SELECTION
Aired October 24, 2017 - 04:00   ET



[04:00:13] GEN. JOSEPH DUNFORD, CHAIRMAN, JOINT CHIEFS OF STAFF: We owe the families as much information as we can find out about what happened, and we owe the American people an explanation of what the men and women were doing.


CHRISTINE ROMANS, CNN ANCHOR: The chairman of the joint chiefs says he will keep pursuing answers about why four American soldiers died in Niger. Among the questions, why did troops wait an hour to call for help once that attack began?

DAVE BRIGGS, CNN ANCHOR: And President Trump heads to Capitol Hill today to pitch his tax plan to Republicans. He's promising no changes in your 401(k). So, which tax breaks could be in jeopardy?

A lot of questions --


BRIGGS: -- as this tax debate starts. How do you raise revenue?

Good morning. Welcome to EARLY START. I'm Dave Briggs.

ROMANS: It's all one very big puzzle. And so far, the president says the 401(k) is a -- that is a tax break that works. We're going to keep that one.

I'm Christine Romans. It's Tuesday, October 24th. It is 4:00 a.m. in the East.

Let's begin this morning with the joint chief's chairman, General Joseph Dunford, vowing to keep searching for answers on the deadly ambush in Niger.

At the Pentagon news conference, Dunford provided new details and a new timeline of the attack on American and allied troops. Among the major revelations, the U.S. Special Forces and support troops were on their own once the firefight began, on their own longer than previously thought.

(BEGIN VIDEO CLIP) DUNFORD: About an hour after the initial contact was made, they requested support. It took the French aircraft, the French were ready to go in 30, and then it took them 30 minutes -- approximately 30 minutes to get on the scene. So, from that, I think it's a fair conclusion to say that about two hours after the initial on tact was made, the initial French Mirages arrived overhead.


BRIGGS: Why it took so long to call for help is part of the investigation. A White House official described Dunford's briefing as a deliberate effort to move past the heated rhetoric coming from all sides. But even with General Dunford's new details, many questions remain.

CNN's Jim Sciutto was at the briefing. He has more from Washington.


JIM SCIUTTO, CNN CHIEF NATIONAL SECURITY CORRESPONDENT: Dave and Christine, unlike some administration officials since this deadly raid, General Dunford, the chairman of the Joint Chiefs of Staff, came to the briefing room and said every question about this from the public or from the families is justified, and he will do his best to answer every question he can. But the fact is they still can't answer many questions.

He said this unit was returning to base when they were ambushed. They weren't going off on another mission. They weren't he said or he had no information that they went outside of their orders. He also said that they did not call in for air support until one hour into this firefight. And he said or at least his assessment was that that likely meant the commanders on the ground thought it was a firefight that they could handle.

ENTRIES SHOWN
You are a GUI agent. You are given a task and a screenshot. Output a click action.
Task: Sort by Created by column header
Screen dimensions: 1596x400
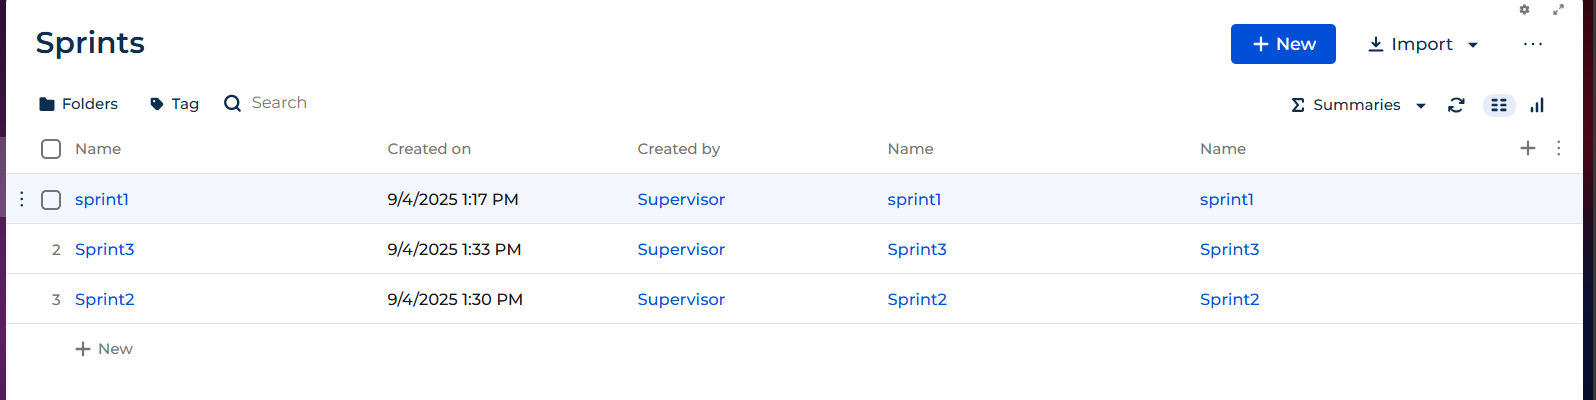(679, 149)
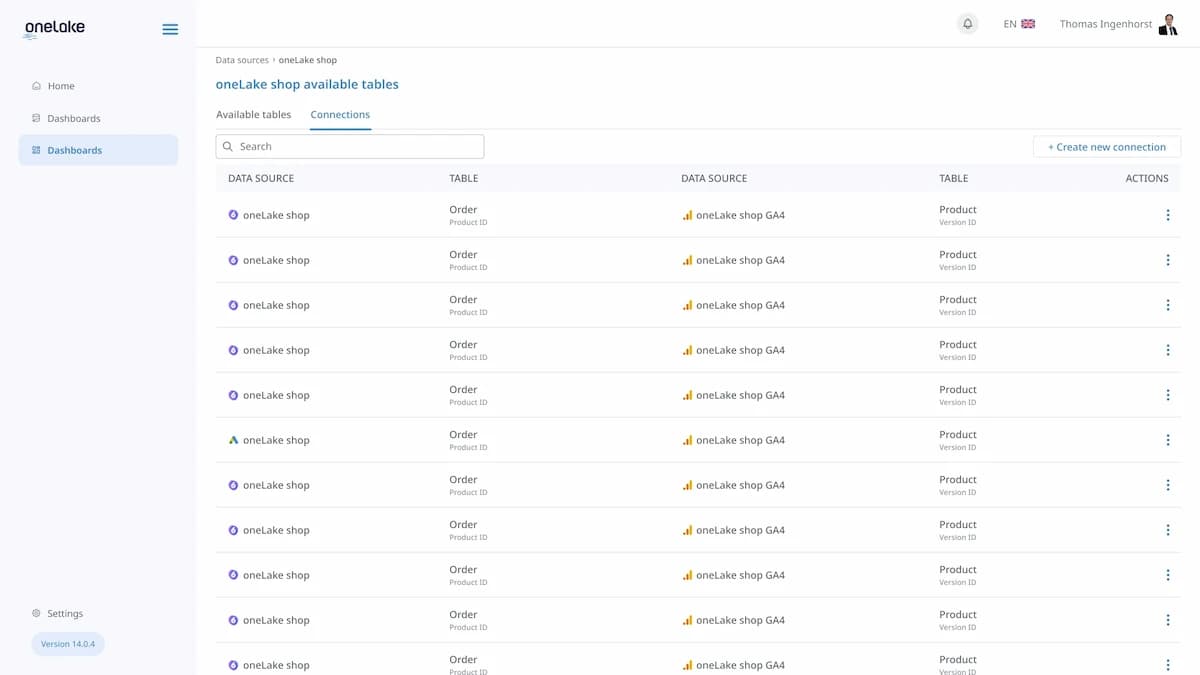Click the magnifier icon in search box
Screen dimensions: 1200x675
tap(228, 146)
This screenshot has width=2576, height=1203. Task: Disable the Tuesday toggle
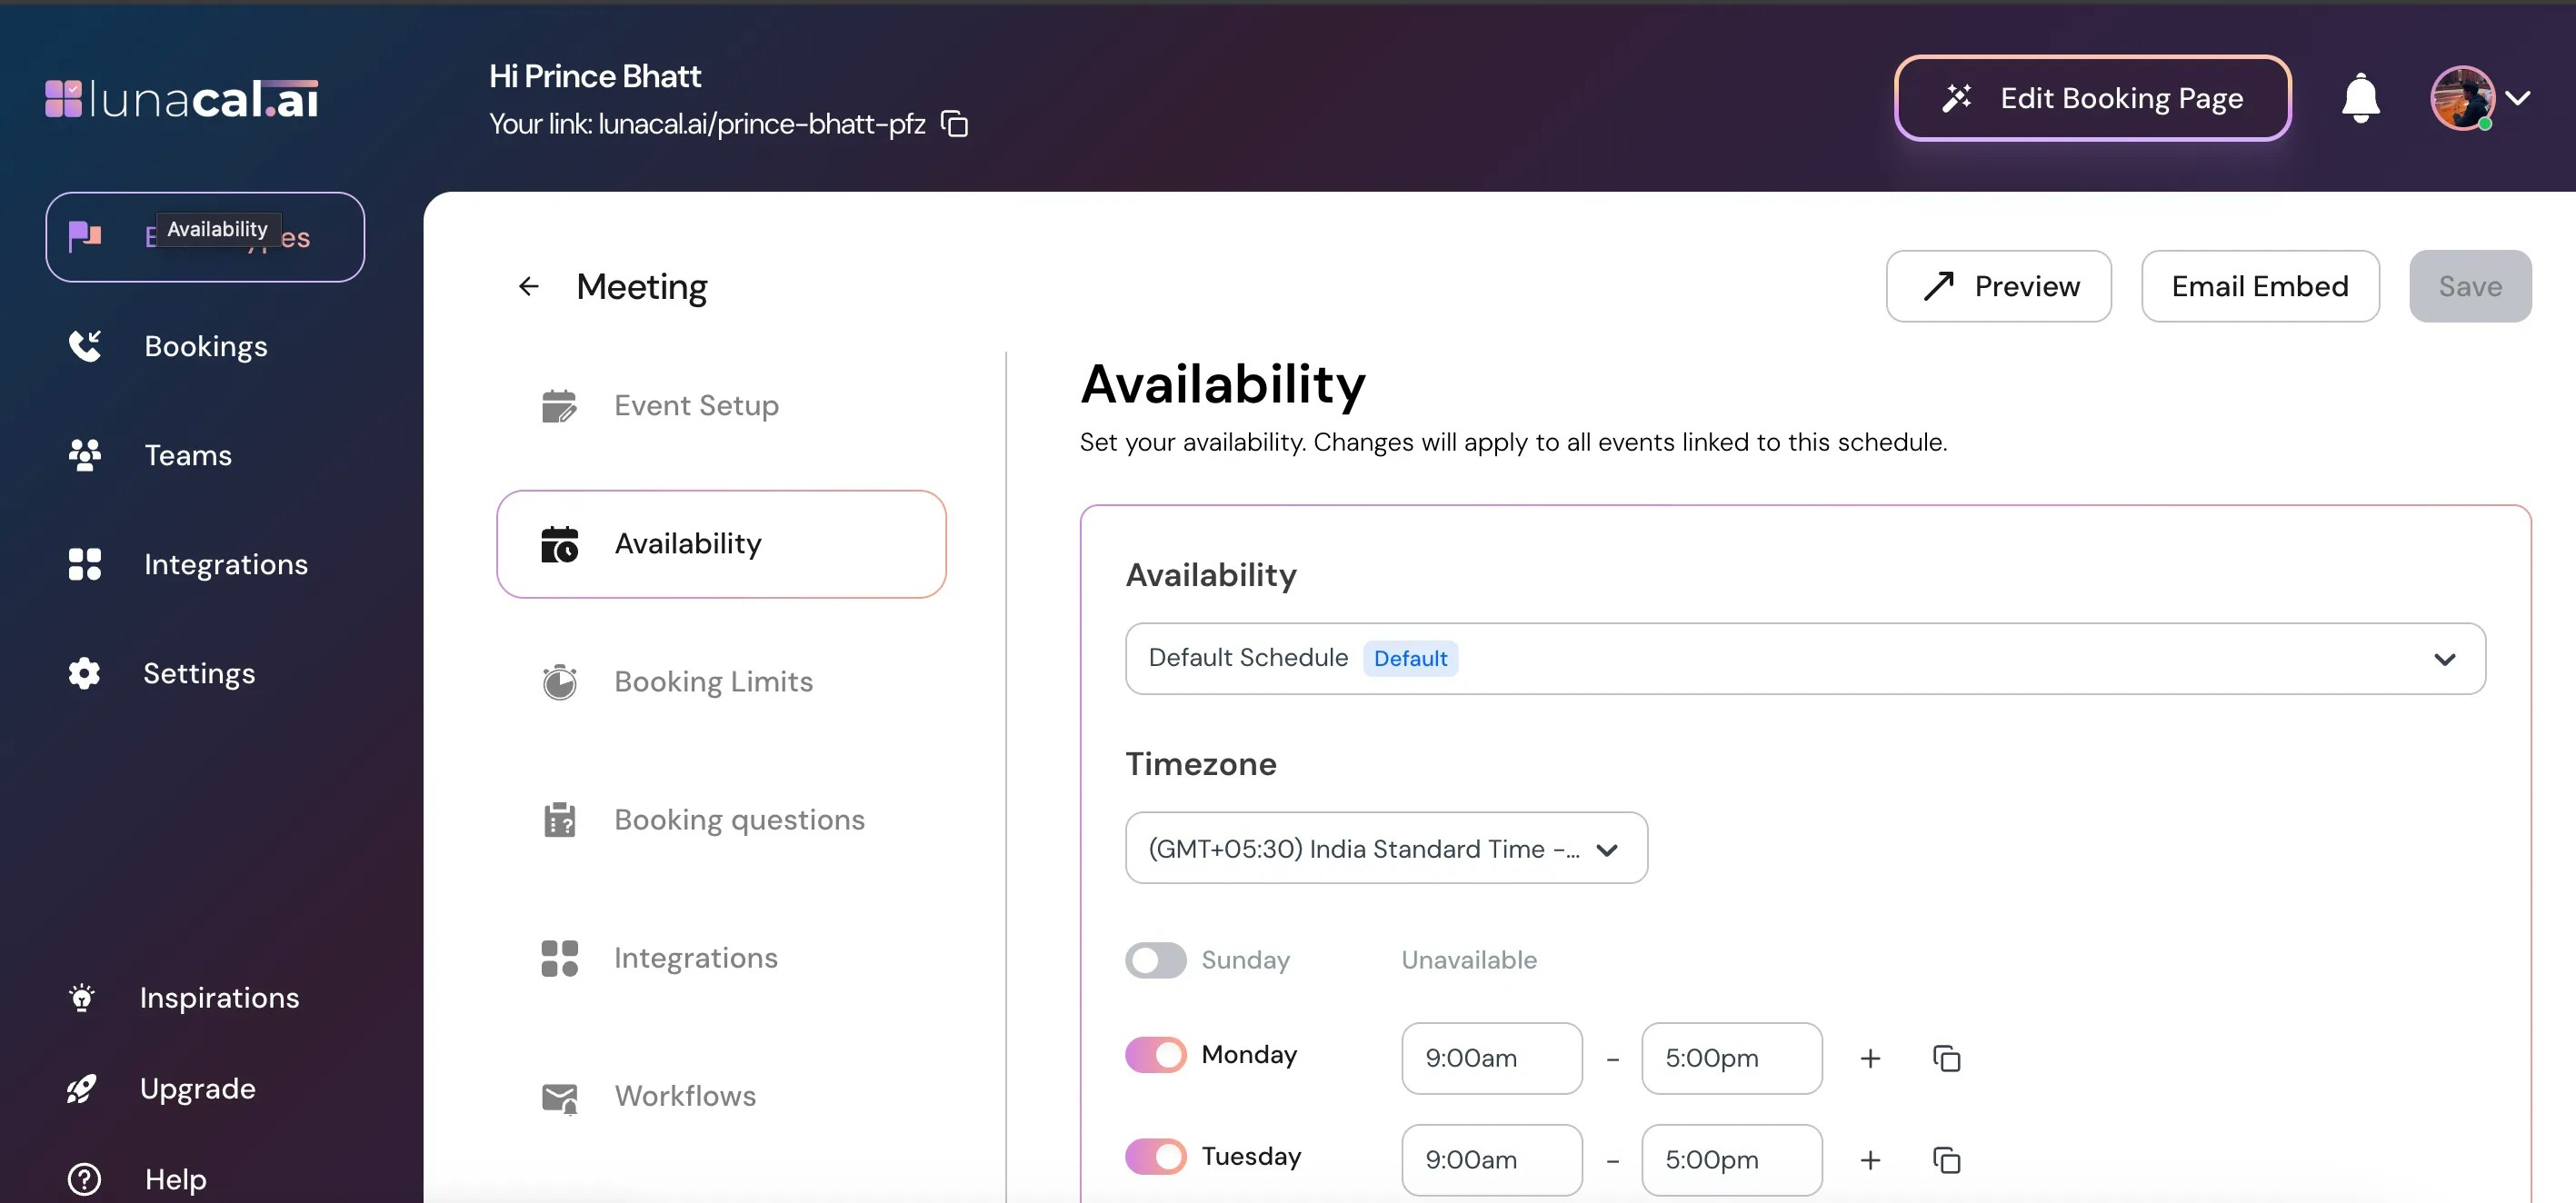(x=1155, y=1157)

==

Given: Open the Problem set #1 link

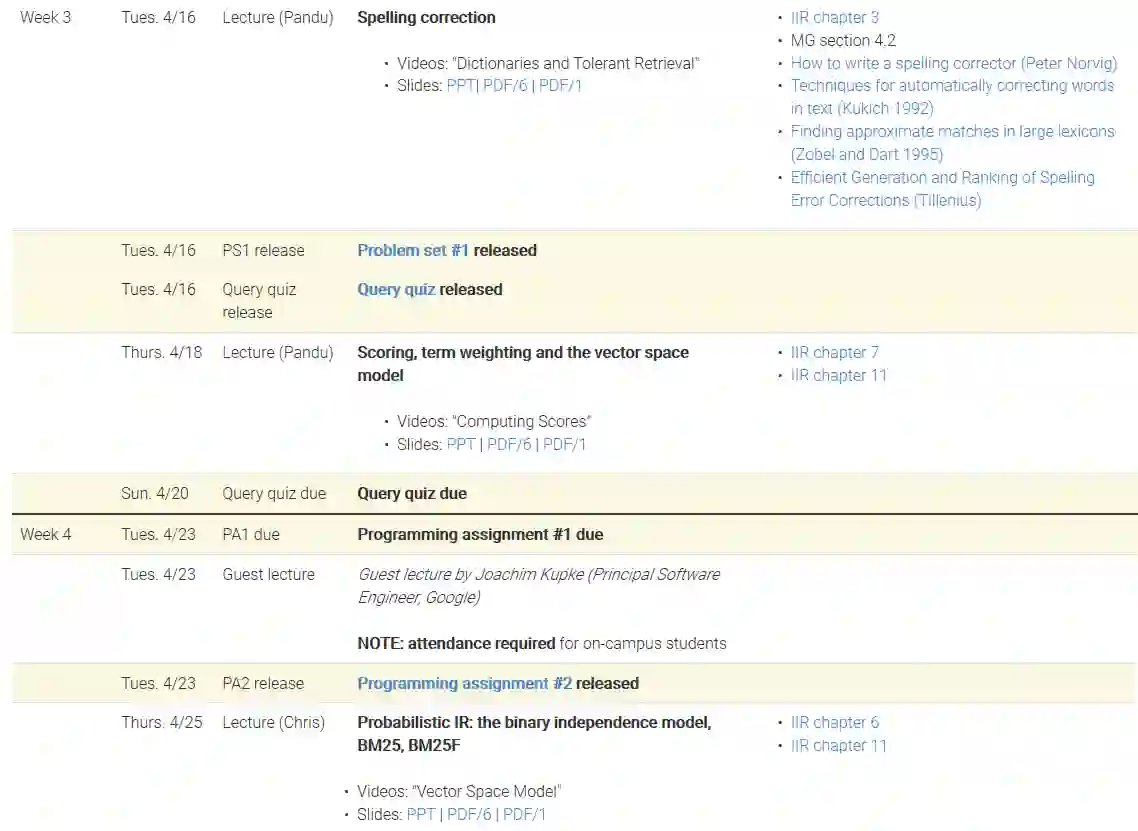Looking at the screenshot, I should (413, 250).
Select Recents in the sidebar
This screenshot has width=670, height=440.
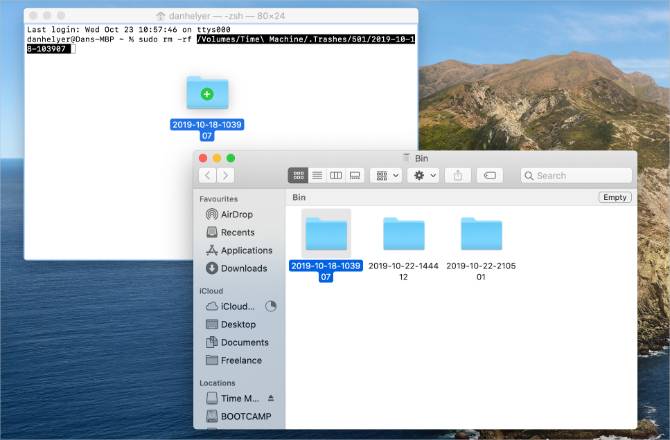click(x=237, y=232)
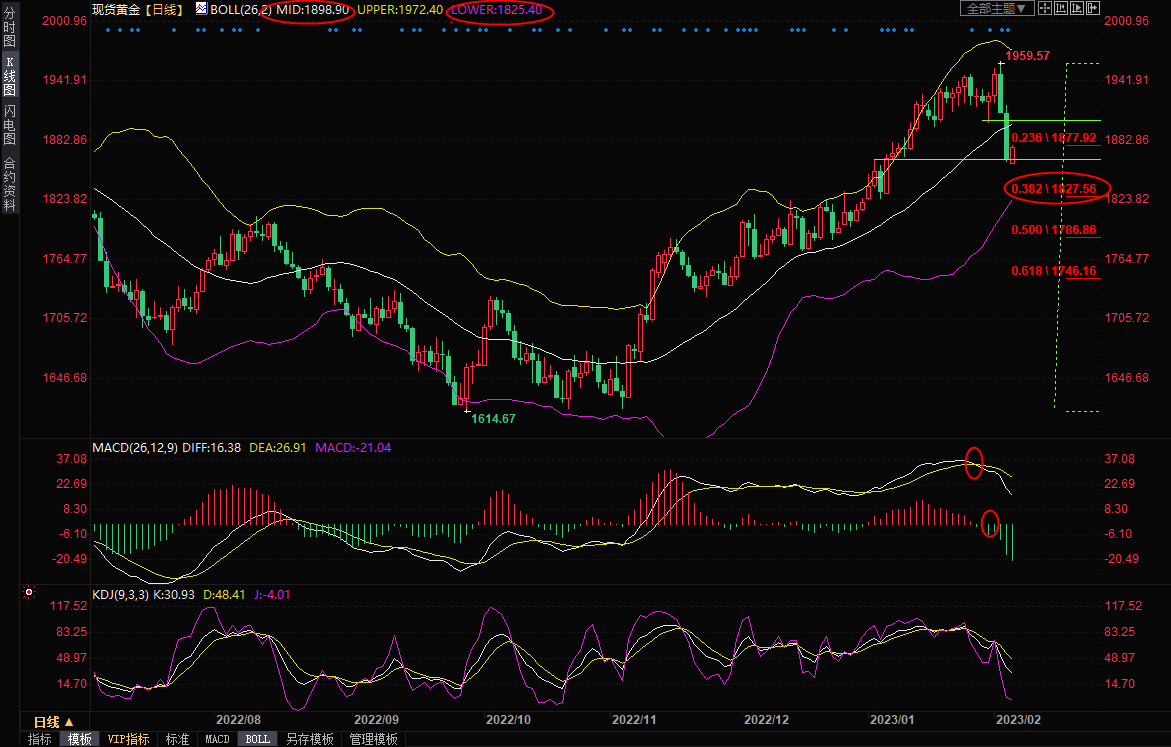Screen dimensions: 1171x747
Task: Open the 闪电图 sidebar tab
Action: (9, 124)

YOUR TASK
According to the news transcript, what was the unit doing when it was ambushed in Niger? These rows have nothing to do with the news transcript.

TASK RESULT
It was returning to base.